Con riferimento alla diversa disciplina della prescrizione dettata dalla cd. legge Orlando e dalla c.d. legge Bonafede, il fenomeno della successione delle leggi penali nel tempo non può essere regolamentato dall’art. 2 cod. pen., posto che le leggi succedutesi contengono la previsione della loro applicabilità ai reati commessi a decorrere da una certa data.
Con riferimento alla applicabilità dell’istituto della improcedibilità (peraltro avente carattere processuale), è stata ritenuta manifestamente infondata la questione di legittimità costituzionale dell’art. 344-bis cod. proc. pen., introdotto dall’art. 2, comma 2, della legge 27 settembre 2021, n. 134, per contrasto con gli artt. 3, 25 e 111 Cost., nella parte in cui limita ai procedimenti relativi a reat commessi a far data dal 11 gennaio 2020 l’improcedibilità delle impugnazioni per superamento del termine di durata massima del giudizio di legittimità. Si è, in tal senso, ritenuto che la limitazione cronologica dell’applicazione di tale causa di improcedibilità, cui consegue la non punibilità delle condotte, sia frutto di una scelta discrezionale del legislatore, giustificata dalla diversità delle situazioni e risulti coerente con la riforma introdotta dalla legge 9 gennaio 2019, n. 3, in materia di sospensione del termine di prescrizione nei giudizi di impugnazione, egualmente applicabile ai soli reati commessi a decorrere della suddetta data, essendo ragionevole la graduale introduzione dell’istituto per consentire un’adeguata organizzazione degli uffici giudiziari (Sez. 3, n. 1567 del 14/12/2021, dep. 2022, lana, Rv. 282408-01).

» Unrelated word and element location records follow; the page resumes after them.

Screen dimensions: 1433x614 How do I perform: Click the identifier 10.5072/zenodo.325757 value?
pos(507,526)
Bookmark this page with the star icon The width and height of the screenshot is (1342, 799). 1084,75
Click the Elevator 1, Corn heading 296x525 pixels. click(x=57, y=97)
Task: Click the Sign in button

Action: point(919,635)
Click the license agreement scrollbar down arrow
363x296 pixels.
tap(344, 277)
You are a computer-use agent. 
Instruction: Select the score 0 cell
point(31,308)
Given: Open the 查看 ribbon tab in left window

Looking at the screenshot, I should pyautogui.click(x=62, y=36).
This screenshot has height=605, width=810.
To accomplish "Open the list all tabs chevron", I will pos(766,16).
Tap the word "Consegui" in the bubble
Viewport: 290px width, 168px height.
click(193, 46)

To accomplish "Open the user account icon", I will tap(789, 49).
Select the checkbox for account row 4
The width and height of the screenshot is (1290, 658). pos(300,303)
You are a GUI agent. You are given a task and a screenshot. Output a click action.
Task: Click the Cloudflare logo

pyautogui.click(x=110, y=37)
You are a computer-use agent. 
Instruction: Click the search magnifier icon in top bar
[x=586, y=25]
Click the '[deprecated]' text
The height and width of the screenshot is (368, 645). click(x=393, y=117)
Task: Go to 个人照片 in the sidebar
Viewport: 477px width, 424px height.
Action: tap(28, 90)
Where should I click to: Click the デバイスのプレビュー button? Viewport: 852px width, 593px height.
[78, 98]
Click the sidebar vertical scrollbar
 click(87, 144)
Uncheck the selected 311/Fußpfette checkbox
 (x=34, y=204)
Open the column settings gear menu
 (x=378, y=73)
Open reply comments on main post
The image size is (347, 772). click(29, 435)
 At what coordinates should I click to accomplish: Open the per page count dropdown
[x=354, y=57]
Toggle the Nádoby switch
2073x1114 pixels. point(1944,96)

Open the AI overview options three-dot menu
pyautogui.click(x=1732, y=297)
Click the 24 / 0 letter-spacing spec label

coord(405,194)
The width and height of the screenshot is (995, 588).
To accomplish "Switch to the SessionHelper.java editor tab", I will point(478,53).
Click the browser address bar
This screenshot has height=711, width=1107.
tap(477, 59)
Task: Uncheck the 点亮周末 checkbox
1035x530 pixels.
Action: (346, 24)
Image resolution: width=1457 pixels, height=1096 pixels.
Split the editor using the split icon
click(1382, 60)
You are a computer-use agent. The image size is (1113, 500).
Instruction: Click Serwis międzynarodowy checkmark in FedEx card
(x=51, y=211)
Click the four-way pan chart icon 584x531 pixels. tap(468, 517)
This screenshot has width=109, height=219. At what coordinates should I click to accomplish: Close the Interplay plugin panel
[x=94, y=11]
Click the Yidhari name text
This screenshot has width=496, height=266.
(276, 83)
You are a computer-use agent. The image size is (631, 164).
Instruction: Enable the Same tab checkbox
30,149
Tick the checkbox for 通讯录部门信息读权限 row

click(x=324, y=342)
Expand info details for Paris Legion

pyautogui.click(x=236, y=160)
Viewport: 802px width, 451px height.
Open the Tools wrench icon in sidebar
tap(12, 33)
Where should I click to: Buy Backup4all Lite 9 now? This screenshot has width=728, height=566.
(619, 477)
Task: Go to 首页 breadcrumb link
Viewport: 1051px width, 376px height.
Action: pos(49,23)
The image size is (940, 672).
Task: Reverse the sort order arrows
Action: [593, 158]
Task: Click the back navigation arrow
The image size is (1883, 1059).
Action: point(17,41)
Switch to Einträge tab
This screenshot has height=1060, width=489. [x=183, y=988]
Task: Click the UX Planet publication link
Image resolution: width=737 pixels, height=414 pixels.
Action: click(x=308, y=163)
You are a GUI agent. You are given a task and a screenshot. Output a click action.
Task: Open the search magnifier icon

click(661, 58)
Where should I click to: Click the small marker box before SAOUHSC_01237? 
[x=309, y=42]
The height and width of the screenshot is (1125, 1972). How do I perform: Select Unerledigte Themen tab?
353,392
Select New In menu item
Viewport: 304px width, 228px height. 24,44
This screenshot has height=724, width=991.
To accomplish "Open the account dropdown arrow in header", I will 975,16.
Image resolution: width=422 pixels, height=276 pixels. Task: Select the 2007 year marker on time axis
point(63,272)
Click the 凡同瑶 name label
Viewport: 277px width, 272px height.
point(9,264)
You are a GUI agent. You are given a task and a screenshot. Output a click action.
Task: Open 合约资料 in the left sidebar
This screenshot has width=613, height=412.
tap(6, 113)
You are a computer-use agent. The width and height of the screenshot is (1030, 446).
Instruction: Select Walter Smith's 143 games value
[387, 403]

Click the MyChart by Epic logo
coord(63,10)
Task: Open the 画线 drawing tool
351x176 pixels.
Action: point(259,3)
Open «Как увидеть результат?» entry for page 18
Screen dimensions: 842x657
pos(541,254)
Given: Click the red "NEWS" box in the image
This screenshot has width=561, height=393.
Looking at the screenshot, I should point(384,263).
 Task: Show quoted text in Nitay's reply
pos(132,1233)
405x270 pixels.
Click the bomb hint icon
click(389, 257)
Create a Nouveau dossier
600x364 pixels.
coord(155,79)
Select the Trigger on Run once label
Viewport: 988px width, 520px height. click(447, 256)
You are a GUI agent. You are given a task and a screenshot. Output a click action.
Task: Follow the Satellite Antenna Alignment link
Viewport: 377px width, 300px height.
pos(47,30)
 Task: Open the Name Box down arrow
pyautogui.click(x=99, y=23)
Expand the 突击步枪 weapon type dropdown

La successione di leggi penali nel tempo, verificatasi con l’abrogazione dai parte della Riforma Cartabia dell’art. 159, comma 2, cod. pen., così come introdotto dalla legge Orlando, e la speculare introduzione dell’art. 161-bis cod. pen. – che fa cessare il corso della prescrizione definitivamente con la pronuncia della sentenza di primo grado – è, invece, disciplinato dall’art. 2 cod. pen., in carenza di previsione di una espressa normazione speciale. Pertanto, deve essere ritenuta disciplina più favorevole quella dettata dalla legge Orlando, per la quale, anche dopo la pronuncia della sentenza di primo e di secondo grado, decorre il termine di prescrizione, sia pure con periodi di sospensione.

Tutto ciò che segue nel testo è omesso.